Notes on Machine Learning
Supervised Learning
Supervised learning is the most common type of machine learning and involves learning A to B or input to output mappings.
Examples:
Email (input) -> Spam/Not Spam (output)
Audio clip (input) -> Text transcript (output)
English (input) -> Another language (output)
Ad information (input) -> Will user click? (output)
Image/Sensor data (input) -> Position of other cars (output)
Manufactured product image (input) -> Defects? (output)
Large Language Models (LLMs)
LLMs use supervised learning to predict the next word in a sequence. For instance, the sentence "My favorite drink is lychee bubble tea" becomes multiple data points: "My favorite drink" -> "is", "My favorite drink is" -> "lychee", and so on.
LLMs are trained on massive datasets (hundreds of billions or trillions of words) to generate text in response to a prompt.
Rise of Supervised Learning
Traditional AI systems show limited performance improvement with more data.
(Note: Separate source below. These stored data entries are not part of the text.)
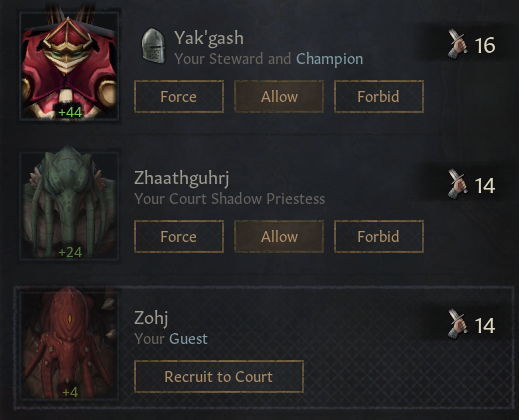Click the Zhaathguhrj name label
The image size is (519, 420).
coord(182,178)
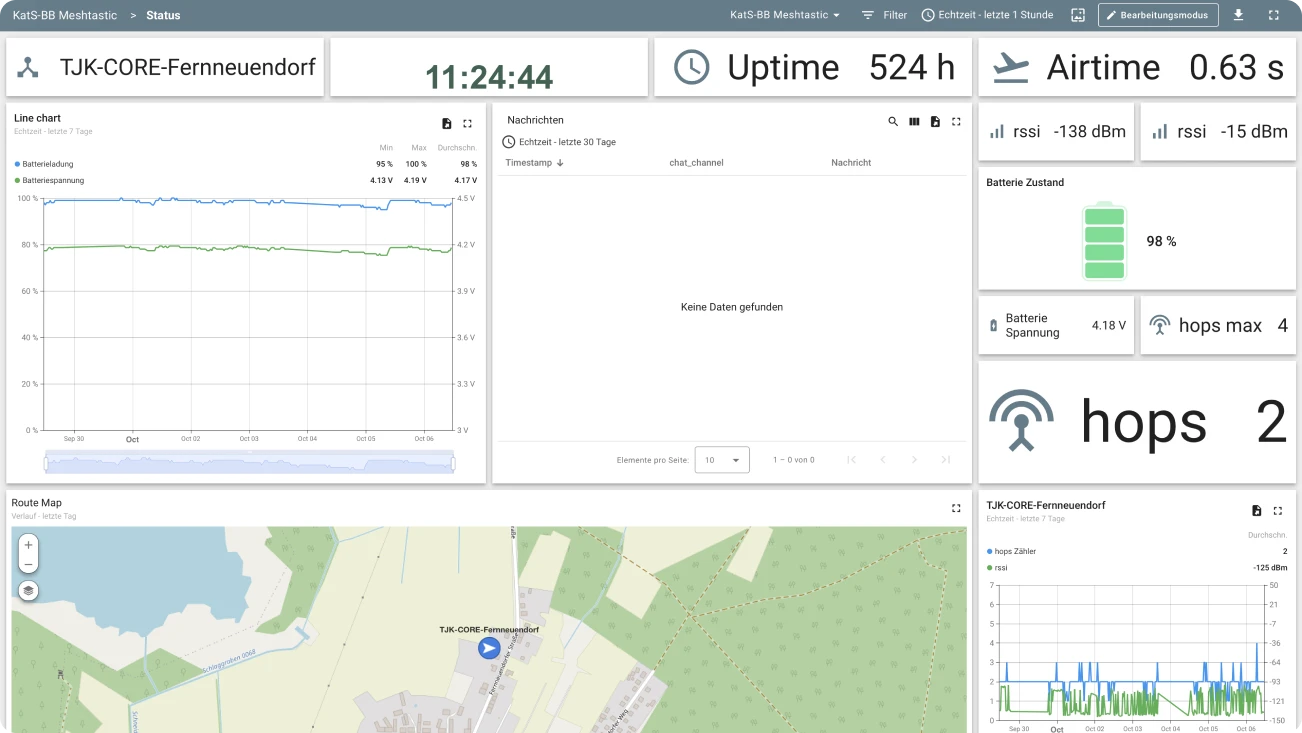The image size is (1302, 733).
Task: Export Line chart widget data
Action: (x=447, y=123)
Neural networks and deep learning, however, scale much better with data.
Small neural net: Performance improves with data.
Medium neural net: Better performance.
Large neural net: Continues to improve significantly.
To achieve high performance, you need a lot of data and the ability to train a large neural network.
Fast computers and specialized processors (GPUs) have enabled more companies to train large neural nets and derive business value.
Scaling data and model size has driven breakthroughs in generative AI systems, including LLMs.